A national survey of 1,001 adults conducted by the Roper Organization for the market-oriented CFE showed:One-third falsely said 100 percent of materials collected for recycling are recycled, and another third admit they don't know what happens to that material. Stephen Gold, executive director of CFE, said only about 20 percent of material collected for recycling is usable, and the rest must be disposed of some other way.
Half said a landfill as far as 10 miles from their home could threaten their health and lower their property values. Four out of ten felt the same about a waste-to-energy facility that far away. But Gold said the Environmental Protection Agency has indicated that the risk to someone living right next to a modern landfill or incinerator ``is 35 times less than the lifetime risk of being killed by lightning.'
Half the respondents didn't know how much it costs to handle their garbage.
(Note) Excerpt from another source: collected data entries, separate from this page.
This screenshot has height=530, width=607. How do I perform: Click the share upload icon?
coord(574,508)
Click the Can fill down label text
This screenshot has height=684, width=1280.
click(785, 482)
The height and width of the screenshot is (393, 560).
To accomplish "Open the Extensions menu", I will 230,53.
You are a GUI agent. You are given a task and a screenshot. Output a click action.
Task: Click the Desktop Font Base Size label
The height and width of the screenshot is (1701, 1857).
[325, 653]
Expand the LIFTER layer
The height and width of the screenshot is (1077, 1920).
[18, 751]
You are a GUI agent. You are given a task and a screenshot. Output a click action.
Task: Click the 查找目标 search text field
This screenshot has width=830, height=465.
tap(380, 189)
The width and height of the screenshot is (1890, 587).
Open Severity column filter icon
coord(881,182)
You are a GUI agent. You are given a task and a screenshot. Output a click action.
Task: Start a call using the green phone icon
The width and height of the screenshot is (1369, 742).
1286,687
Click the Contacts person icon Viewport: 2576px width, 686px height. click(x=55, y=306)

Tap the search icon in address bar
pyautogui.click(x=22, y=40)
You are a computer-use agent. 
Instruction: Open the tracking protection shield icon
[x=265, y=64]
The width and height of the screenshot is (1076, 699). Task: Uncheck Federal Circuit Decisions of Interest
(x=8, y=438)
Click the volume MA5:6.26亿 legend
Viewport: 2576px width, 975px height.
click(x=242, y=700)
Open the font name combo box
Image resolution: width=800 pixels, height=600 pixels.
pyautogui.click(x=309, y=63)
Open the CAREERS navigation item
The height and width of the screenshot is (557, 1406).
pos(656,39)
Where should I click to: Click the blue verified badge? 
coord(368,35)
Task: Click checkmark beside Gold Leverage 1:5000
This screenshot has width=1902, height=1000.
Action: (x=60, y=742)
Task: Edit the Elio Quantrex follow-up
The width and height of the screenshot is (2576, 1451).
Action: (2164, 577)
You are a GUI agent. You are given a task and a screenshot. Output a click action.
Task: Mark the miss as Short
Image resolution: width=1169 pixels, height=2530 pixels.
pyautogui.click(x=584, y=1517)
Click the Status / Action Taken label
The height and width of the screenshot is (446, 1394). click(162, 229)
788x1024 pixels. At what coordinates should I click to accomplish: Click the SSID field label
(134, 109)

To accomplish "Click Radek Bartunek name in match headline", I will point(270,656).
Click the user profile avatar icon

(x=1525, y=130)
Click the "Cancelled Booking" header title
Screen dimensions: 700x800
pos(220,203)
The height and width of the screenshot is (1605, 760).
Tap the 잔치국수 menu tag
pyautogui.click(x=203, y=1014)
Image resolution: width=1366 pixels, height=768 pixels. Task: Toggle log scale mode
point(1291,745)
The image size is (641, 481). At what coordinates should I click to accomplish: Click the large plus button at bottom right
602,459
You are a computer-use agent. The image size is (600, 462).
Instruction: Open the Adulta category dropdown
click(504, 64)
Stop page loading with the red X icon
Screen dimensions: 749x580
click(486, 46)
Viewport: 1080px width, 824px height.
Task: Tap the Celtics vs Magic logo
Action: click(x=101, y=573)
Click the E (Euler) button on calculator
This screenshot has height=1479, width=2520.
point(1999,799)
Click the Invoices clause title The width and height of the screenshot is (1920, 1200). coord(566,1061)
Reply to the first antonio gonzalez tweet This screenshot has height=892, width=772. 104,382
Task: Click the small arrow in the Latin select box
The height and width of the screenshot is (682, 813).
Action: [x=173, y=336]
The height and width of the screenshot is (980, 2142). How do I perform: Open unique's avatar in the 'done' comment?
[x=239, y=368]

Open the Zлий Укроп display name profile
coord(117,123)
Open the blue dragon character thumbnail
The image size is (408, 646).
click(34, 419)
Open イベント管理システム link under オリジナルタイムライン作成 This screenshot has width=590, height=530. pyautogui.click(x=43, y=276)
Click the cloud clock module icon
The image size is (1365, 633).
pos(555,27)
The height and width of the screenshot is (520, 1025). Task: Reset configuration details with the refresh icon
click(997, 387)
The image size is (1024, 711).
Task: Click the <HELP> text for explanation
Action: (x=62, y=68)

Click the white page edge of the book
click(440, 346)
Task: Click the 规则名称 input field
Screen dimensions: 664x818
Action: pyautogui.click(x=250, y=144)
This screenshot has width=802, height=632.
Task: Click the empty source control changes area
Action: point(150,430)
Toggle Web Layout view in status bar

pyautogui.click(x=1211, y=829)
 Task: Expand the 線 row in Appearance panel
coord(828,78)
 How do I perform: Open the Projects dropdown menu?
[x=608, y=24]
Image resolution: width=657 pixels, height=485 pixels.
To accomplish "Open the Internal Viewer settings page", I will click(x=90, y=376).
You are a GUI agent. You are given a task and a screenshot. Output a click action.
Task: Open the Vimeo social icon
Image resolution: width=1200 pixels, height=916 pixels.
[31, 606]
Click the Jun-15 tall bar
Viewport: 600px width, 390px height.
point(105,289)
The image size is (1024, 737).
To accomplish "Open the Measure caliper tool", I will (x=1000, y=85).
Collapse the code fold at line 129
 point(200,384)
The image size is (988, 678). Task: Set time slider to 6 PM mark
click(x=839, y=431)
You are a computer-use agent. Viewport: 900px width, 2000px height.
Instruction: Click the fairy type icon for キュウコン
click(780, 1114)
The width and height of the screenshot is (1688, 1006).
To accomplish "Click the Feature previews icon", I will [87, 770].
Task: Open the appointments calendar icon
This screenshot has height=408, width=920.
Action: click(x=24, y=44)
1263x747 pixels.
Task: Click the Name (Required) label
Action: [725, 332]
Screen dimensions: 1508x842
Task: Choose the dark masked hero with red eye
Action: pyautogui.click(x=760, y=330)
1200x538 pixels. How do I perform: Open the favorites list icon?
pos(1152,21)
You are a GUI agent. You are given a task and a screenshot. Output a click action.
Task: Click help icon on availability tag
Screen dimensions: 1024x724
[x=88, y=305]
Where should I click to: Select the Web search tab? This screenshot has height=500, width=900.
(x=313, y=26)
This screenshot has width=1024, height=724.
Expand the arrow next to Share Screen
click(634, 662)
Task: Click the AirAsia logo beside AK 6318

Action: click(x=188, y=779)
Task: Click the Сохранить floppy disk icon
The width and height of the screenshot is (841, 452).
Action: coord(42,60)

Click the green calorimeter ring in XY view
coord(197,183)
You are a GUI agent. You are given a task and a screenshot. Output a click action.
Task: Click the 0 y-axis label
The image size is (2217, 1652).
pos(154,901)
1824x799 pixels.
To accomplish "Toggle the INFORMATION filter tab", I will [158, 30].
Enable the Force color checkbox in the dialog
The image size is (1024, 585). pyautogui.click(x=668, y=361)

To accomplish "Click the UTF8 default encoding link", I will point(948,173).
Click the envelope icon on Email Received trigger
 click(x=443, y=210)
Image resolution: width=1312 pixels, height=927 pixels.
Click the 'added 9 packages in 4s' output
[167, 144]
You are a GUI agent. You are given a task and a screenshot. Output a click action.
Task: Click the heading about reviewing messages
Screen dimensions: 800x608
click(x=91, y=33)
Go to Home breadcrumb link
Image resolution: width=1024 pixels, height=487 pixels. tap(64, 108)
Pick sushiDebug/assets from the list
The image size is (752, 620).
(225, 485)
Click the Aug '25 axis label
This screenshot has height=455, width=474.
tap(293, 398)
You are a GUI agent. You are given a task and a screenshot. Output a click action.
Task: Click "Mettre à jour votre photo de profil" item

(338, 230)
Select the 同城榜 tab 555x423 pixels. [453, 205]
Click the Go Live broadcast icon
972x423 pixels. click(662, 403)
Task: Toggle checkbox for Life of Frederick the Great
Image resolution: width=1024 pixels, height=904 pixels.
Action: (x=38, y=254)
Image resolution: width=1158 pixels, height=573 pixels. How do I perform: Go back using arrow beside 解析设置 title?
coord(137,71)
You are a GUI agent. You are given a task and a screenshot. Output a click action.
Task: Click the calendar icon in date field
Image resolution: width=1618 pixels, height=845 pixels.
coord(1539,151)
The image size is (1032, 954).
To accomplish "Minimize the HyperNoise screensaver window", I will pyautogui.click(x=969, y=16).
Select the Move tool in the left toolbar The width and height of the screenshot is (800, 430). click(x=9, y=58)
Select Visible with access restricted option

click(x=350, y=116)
That included nine-tenths of those who lived in places where collection is paid out of taxes, instead of fees.
``The public just doesn't understand what's going on,' Gold said.
``We advocate pay-as-you-throw policies, in which people would become aware of the full costs of their garbage, by charging them collection fees based on the volume of trash they produce,' Gold said. ``People would create less garbage and recycle more, if you did that.'
He was asked at a news conference if it would be fair to charge a family of seven living in a poor neighborhood seven times as much as a rich single person for garbage collection.
``If a family of seven uses seven times as much food as a single person, it pays seven times as much,' he replied. ``When you use resources (including garbage and trash disposal), you should pay the real cost of using those resources.'
He said society still had the option to raise the large family's income. At all income levels, he said, people would be forced to choose between paying higher fees or reducing their own fees by recycling, by conservation or by refusing to buy products that led to abnormal volumes of trash.
CFE was founded in January by the Citizens for a Sound Economy Foundation, which, according to Gold, receives 70 percent of its contributions from individuals and the rest from foundations and corporations.